## Textauszug:
+---+

Prävention als Strafzweck bei der Strafzumessung
Die Frage, inwieweit präventive Erwägungen bei der konkreten Strafzumessung in einem Urteil berücksichtigt werden können, führt zunächst zu den auf der rechtsphilosophischen Ebene diskutierten Straftheorien.
Die Straftheorien
Die Straftheorien2) betreffen den Zweck von Strafe. Der rechtsphilosophische Streit hierüber wurde insbesondere seit der Aufklärung mit dem Aufkommen der absoluten und relativen Theorien ausgetragen. Die heute fast allgemein anerkannten Vereinigungstheorien versuchen, die verschiedenen Ansätze – teilweise mit unterschiedlicher Gewichtung – zu verbinden.
Die absolute Straftheorie versteht den Strafzweck losgelöst von einer gesellschaftlichen Zielverfolgung als Reaktion auf die konkrete Straftat. Strafe ist die Vergeltung einer schuldhaft begangenen Tat, Genugtuung für die Schädigung der Rechtsordnung und dient der Wiederherstellung der Gerechtigkeit durch schuldausgleich und Sühne, aber keinen Nützlichkeitszwecken.3) Das bereits in der Antike und in der älteren christlichen Ethik vertretene Vergeltungsprinzip („Auge um Auge, Zahn um Zahn“) wurde in der deutschen Rechtstradition wesentlich geprägt durch Immanuel Kant (1724-1804) und Georg Wilhelm Friedrich Hegel (1770-1831). Für Kant ist das Strafgesetz ein kategorischer Imperativ, das heißt ein von allen Zweck-Erwägungen losgelöstes Gebot der Gerechtigkeit.4) Nach dem Ansatz von Hegel ist das Verbrechen Negation des Rechts und die hierauf verhängte Strafe ist die Negation dieser Negation.5)

+---+

## Angezeigte Daten:
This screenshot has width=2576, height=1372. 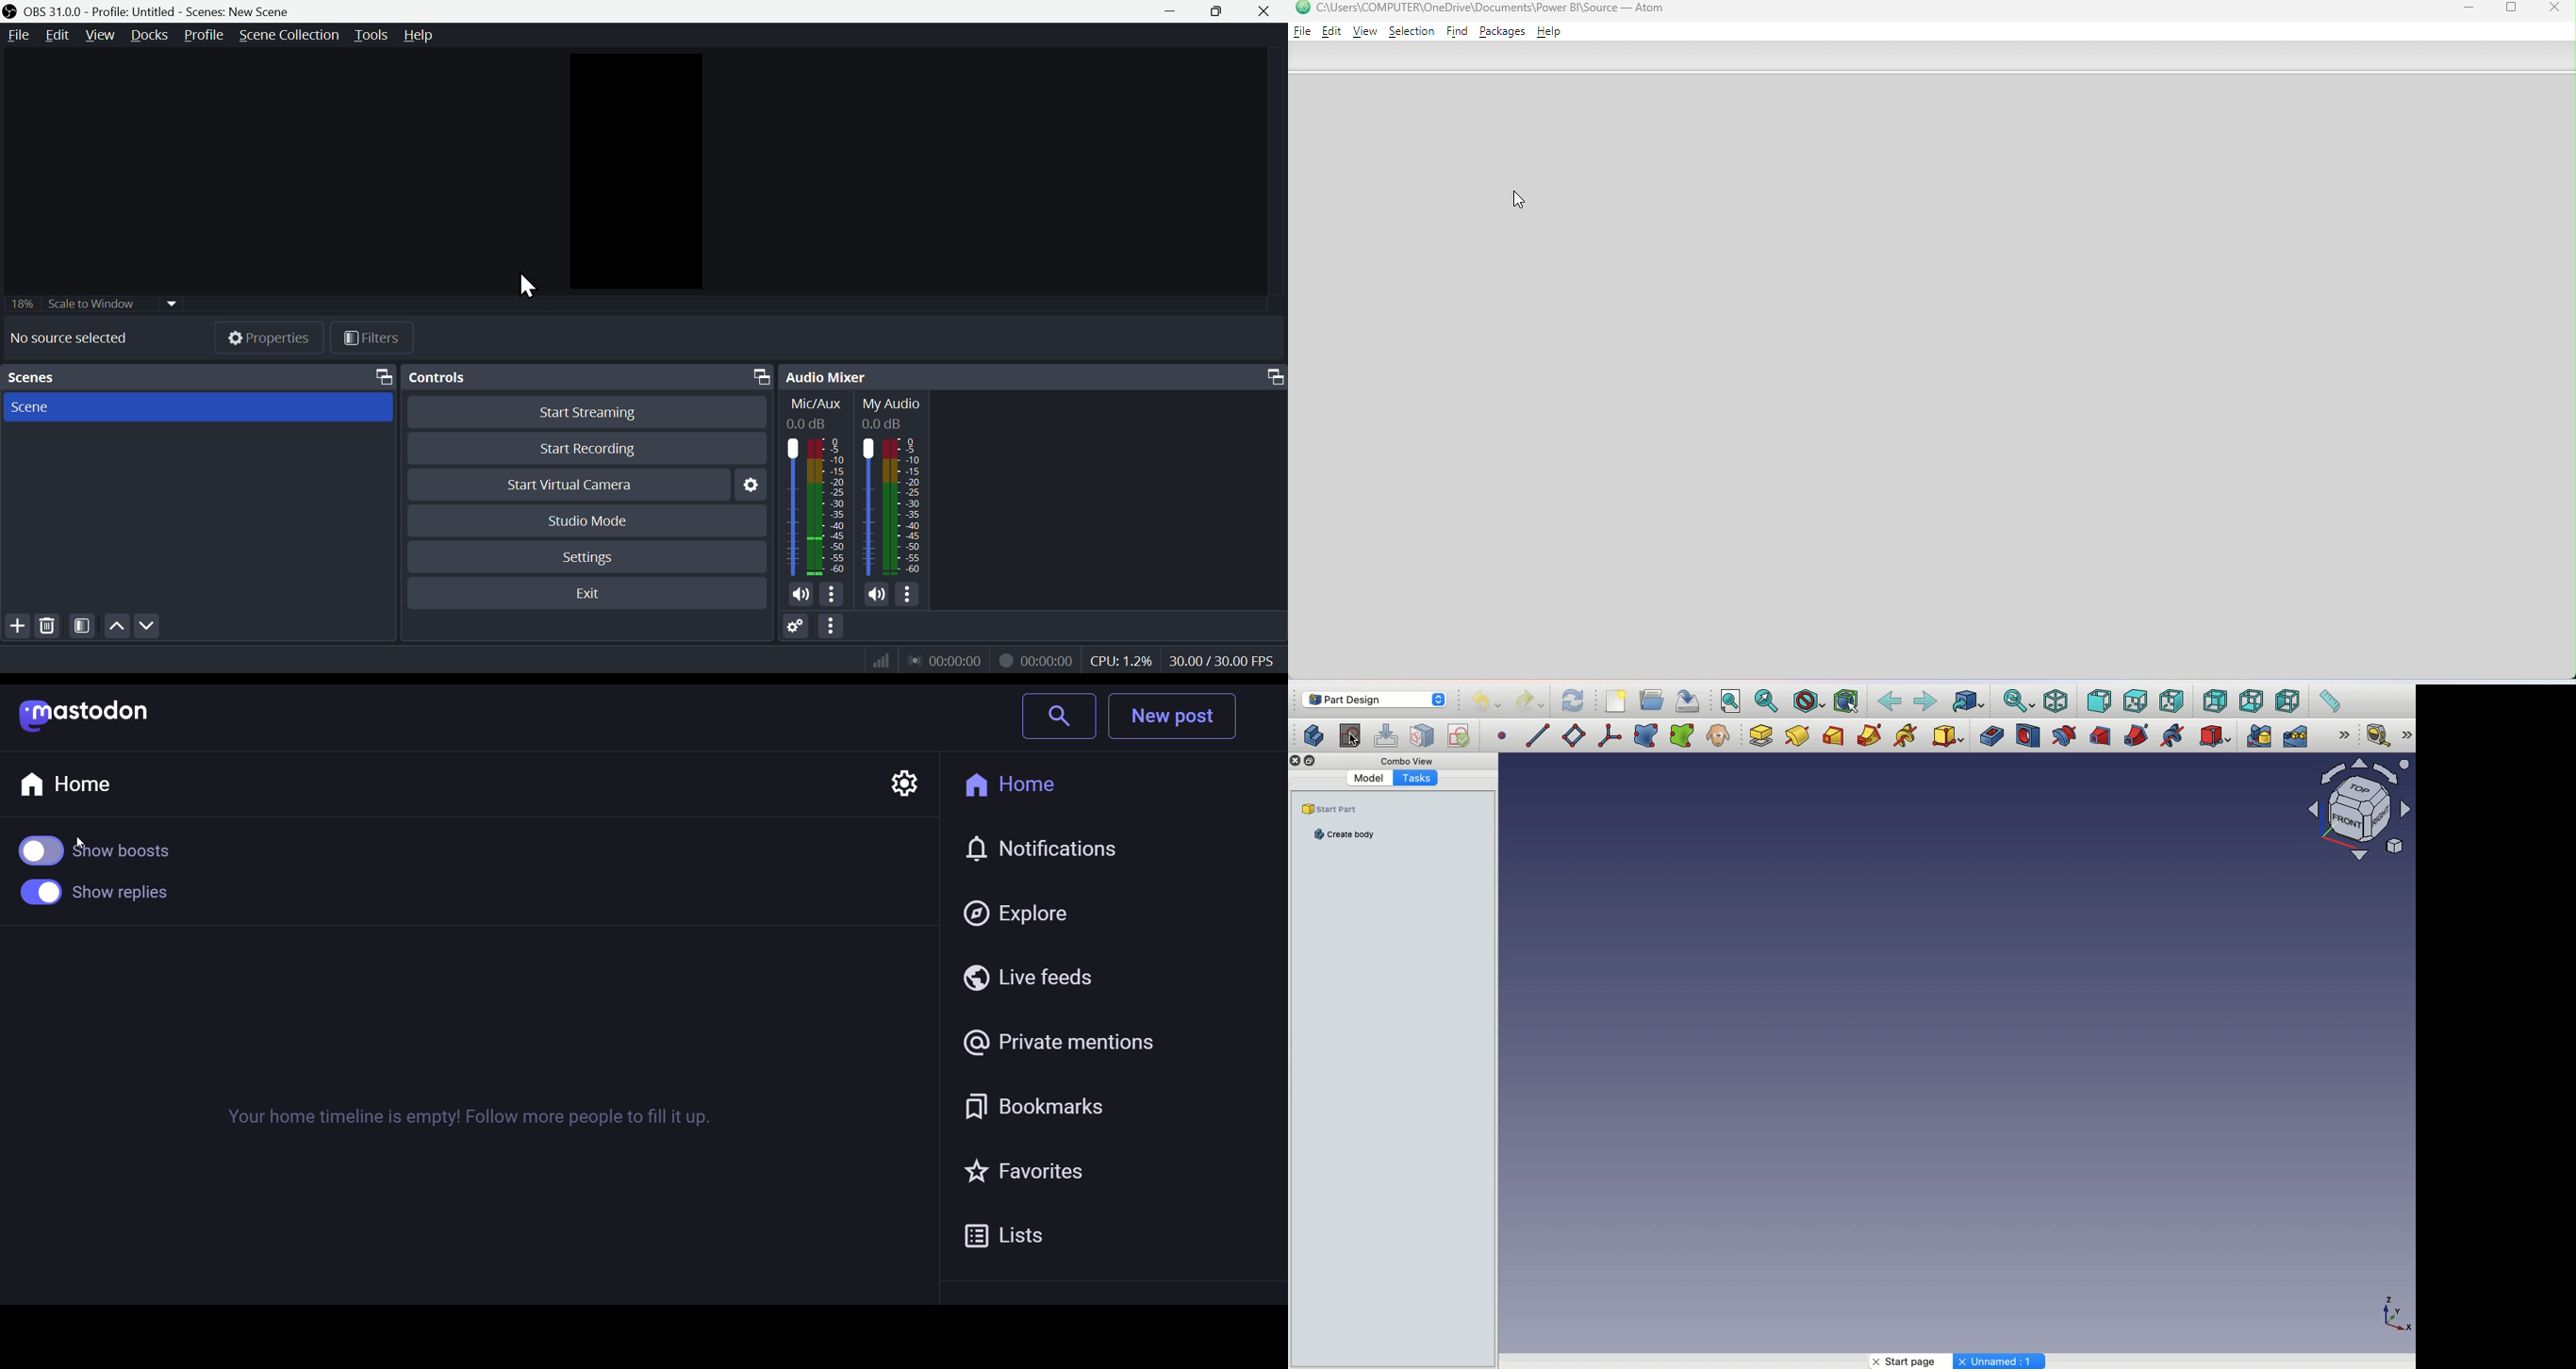 I want to click on Subtractive primitive, so click(x=2215, y=738).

+---+

## Aufgaben:
1. Als was versteht Kant das Strafgesetz laut dem Textauszug über die Straftheorien?
2. Setzen Sie den Textauszug über die Straftheorien im Anschluss an seinen letzten Satz fort.

## Erwartete Ergebnisse:
1. Als kategorischen Imperativ, also als ein von allen Zweck-Erwägungen losgelöstes Gebot der Gerechtigkeit.

2.
Demgegenüber setzen die relativen Straftheorien die gegen den einzelnen Straftäter zu verhängende Strafe in Relation zu den Zielen der Gesellschaft. Strafe hat danach den Zweck der Prävention, also der Verhinderung neuer Straftaten. Nach dem Modell der Spezialprävention soll dies durch Einwirkung auf den Täter selbst erreicht werden. Die Idee der Generalprävention will dagegen durch Einwirkung auf die Allgemeinheit mögliche andere Täter von Straftaten abhalten.
Der vor allem von Franz von Liszt (1851-1919) entwickelte Ansatz der Spezialprävention unterscheidet weiter zwischen den Strafzwecken der Abschreckung des Täters von weiteren Taten und seiner „Unschädlichmachung“ durch Verwahrung (negative Spezialprävention) sowie dem Strafzweck der Besserung des Täters im Hinblick auf seine Resozialisierung (positive Spezialprävention). Auch die Generalprävention wird im Wesentlichen in zwei Varianten vertreten. Eine negative Generalprävention zielt darauf, durch harte Bestrafung des Täters andere abzuschrecken, ebenfalls Straftaten zu begehen.6) Sie findet sich vor allem bei Paul Johann Anselm von Feuerbach (1775-1833) und gründet auf der Überlegung, dass der potenzielle Straftäter zum Verbrechen hin dränge und ihm die Androhung von Strafe so viel Unlustgefühl vermittele, dass die der Begehung entgegenwirkenden Motive das Übergewicht erlangen und ihn so zur Unterlassung der Tat bewegen könnten.7) Die positive Generalprävention verfolgt mit der Strafe das Ziel, die Rechtstreue der Bevölkerung zu bestärken und die Unverbrüchlichkeit der Rechtsordnung zu beweisen. Nach dieser historisch jüngsten Theorie, die auf sozialpsychologische Erkenntnisse von Sigmund Freud (1856-1939)8) zurückgreift und maßgeblich durch Günther Jakobs (geb. 1937) beeinflusst wird, erfolgt Prävention nicht primär durch Abschreckung, sondern durch die Einübung von Rechtstreue. Sie basiert wesentlich auf der Annahme, dass der Bürger Vertrauen in das Recht hat, wenn er sieht, dass es durchgesetzt wird; die Bestrafung des Täters dient der Befriedung und der Stabilisierung von Normerwartungen.9)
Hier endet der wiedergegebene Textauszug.